An authorized generic is exactly the same product as an approved branded drug, but is marketed without the brand name on the label. Usually sold at a lower price, it can be marketed by a branded drug company or by another company with the brand company’s permission.
“By making an authorized generic, a brand manufacturer gets a jump start on the competition as generics start to appear,” says Karen Berger, PharmD, a staff pharmacist at Plymouth Park Pharmacy in Fair Lawn, NJ.
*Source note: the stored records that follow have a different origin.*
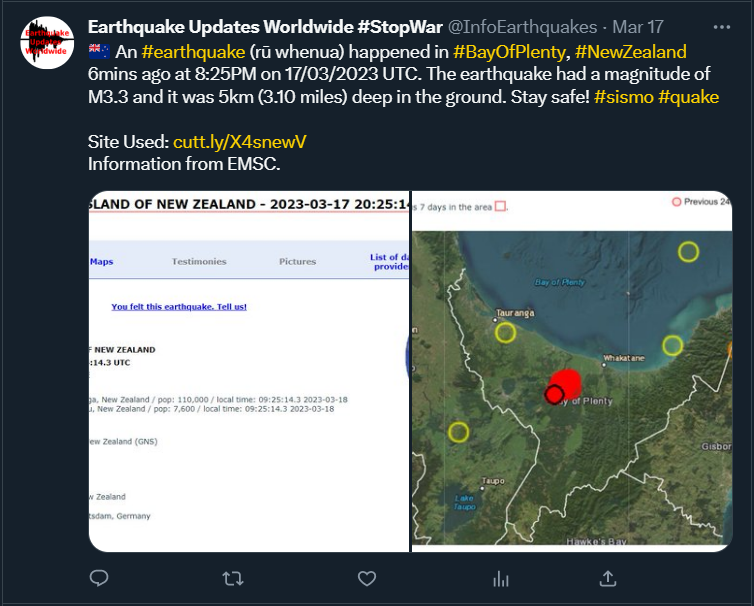Open the #quake hashtag
This screenshot has width=754, height=606.
(688, 96)
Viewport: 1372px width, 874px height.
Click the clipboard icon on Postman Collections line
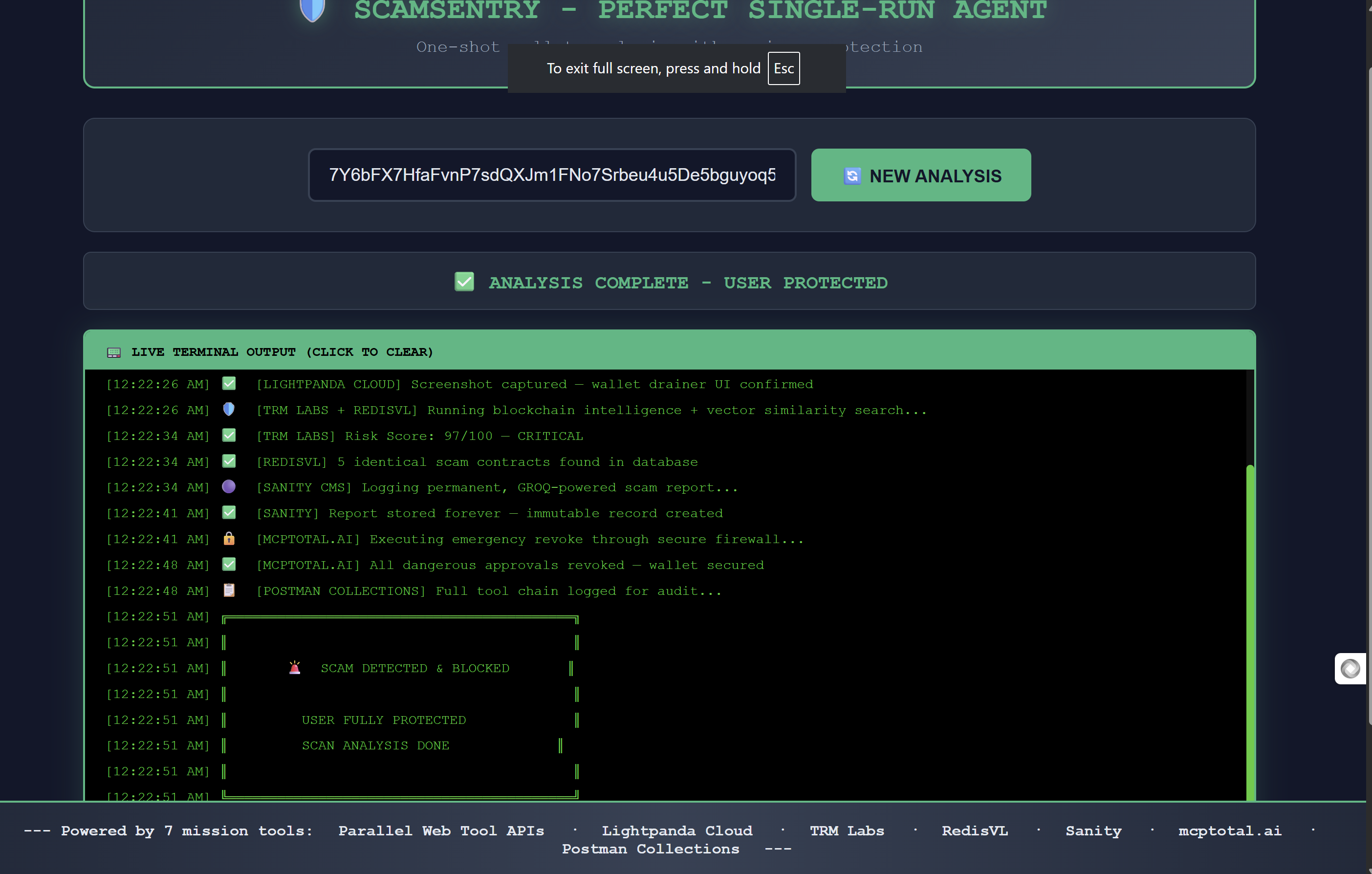pyautogui.click(x=228, y=590)
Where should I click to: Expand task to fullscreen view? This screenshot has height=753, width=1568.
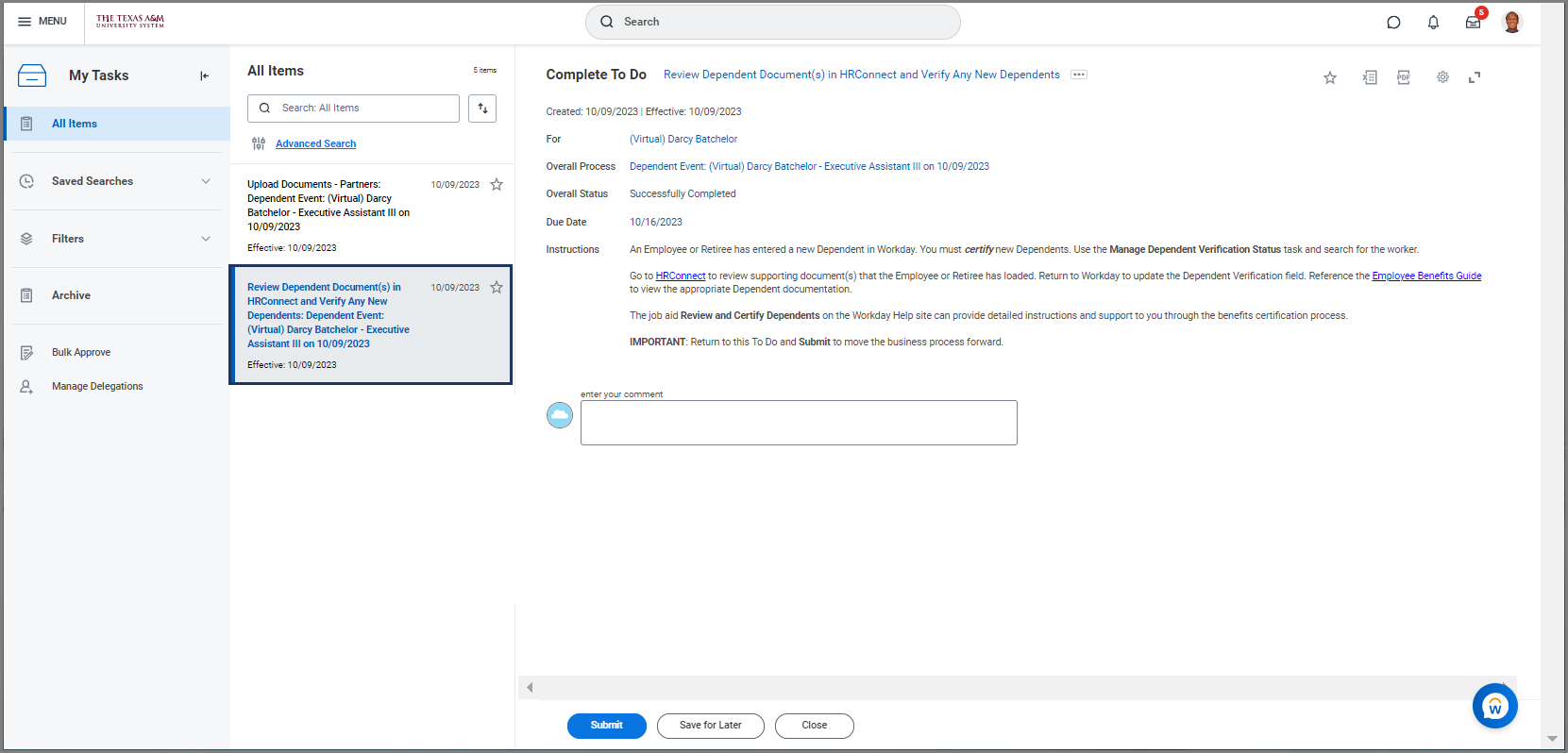[1475, 77]
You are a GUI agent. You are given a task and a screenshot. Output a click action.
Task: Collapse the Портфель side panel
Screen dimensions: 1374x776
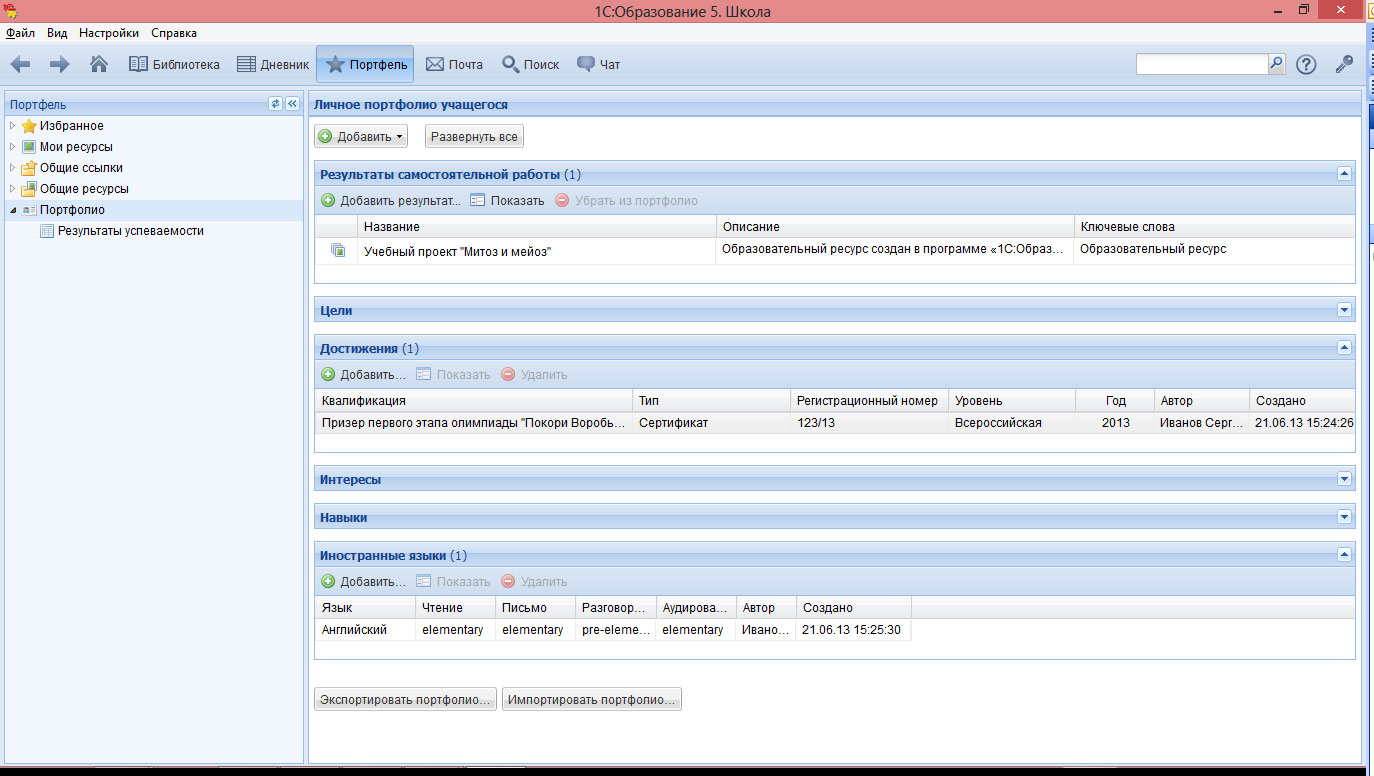[292, 104]
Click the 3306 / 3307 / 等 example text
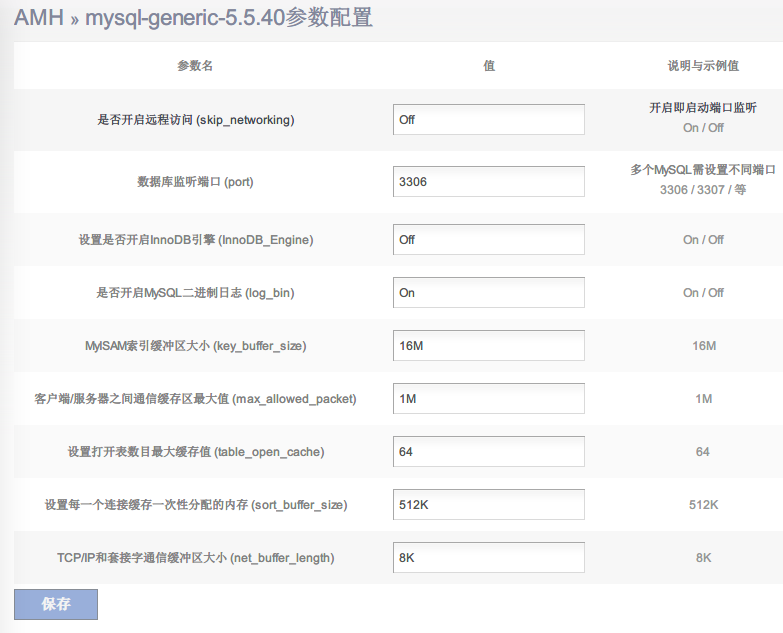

“Authorized generics, which are identical to the brand, should not be confused with a branded generic that has gone through the abbreviated new drug application (ANDA) process and is assigned a name other than its chemical name,” she says.
Leaving nothing to chance
“While a separate NDA is not required for marketing an authorized generic, FDA requires that the NDA holder notify the FDA if it markets an authorized generic. The NDA holder may market both an authorized generic and its brand name product at the same time,” says Charlie Kohler, spokesperson for the FDA.
That’s exactly what PDL BioPharma did this year to protect its expensive blood pressure medicine Tekturna (aliskiren tablets) under threat of a generic competitor and the end of its patent last year. It produced its own authorized generic of the drug that sells for less than its branded version but more than competing generics.
In essence, PDL is competing against itself and maximizing profits, suggests an article in KHN. According to the Pharmaceutical Research and Manufacturers of America (PhRMA), authorized generics increase competition through lower prices and cost savings.
Eli Lilly used a similar strategy, making authorized generics before its patents for Humalog (insulin lispro) expired. Eli Lilly recently made its authorized generic of insulin lispro injection available at half the cost.
Mylan did the same for its EpiPen, and anticipates that 85% of prescriptions will shift to its new authorized EpiPen generic.
Those are just a few examples of the nearly 1,200 authorized generics tracked by the FDA.
Why authorized generics?
One of the primary goals for pharmaceutical brand teams that undertake an authorized generics strategy is to slow the pace of market share decline after market exclusivity loss, according to a 2015 study from Cutting Edge Information.
“While brand name manufacturers want patients to receive authorized generics, I believe there is absolutely no need to specifically request an authorized generic once there are various generic companies offering a medication. A regular generic should do just fine as well as save money,” Berger says.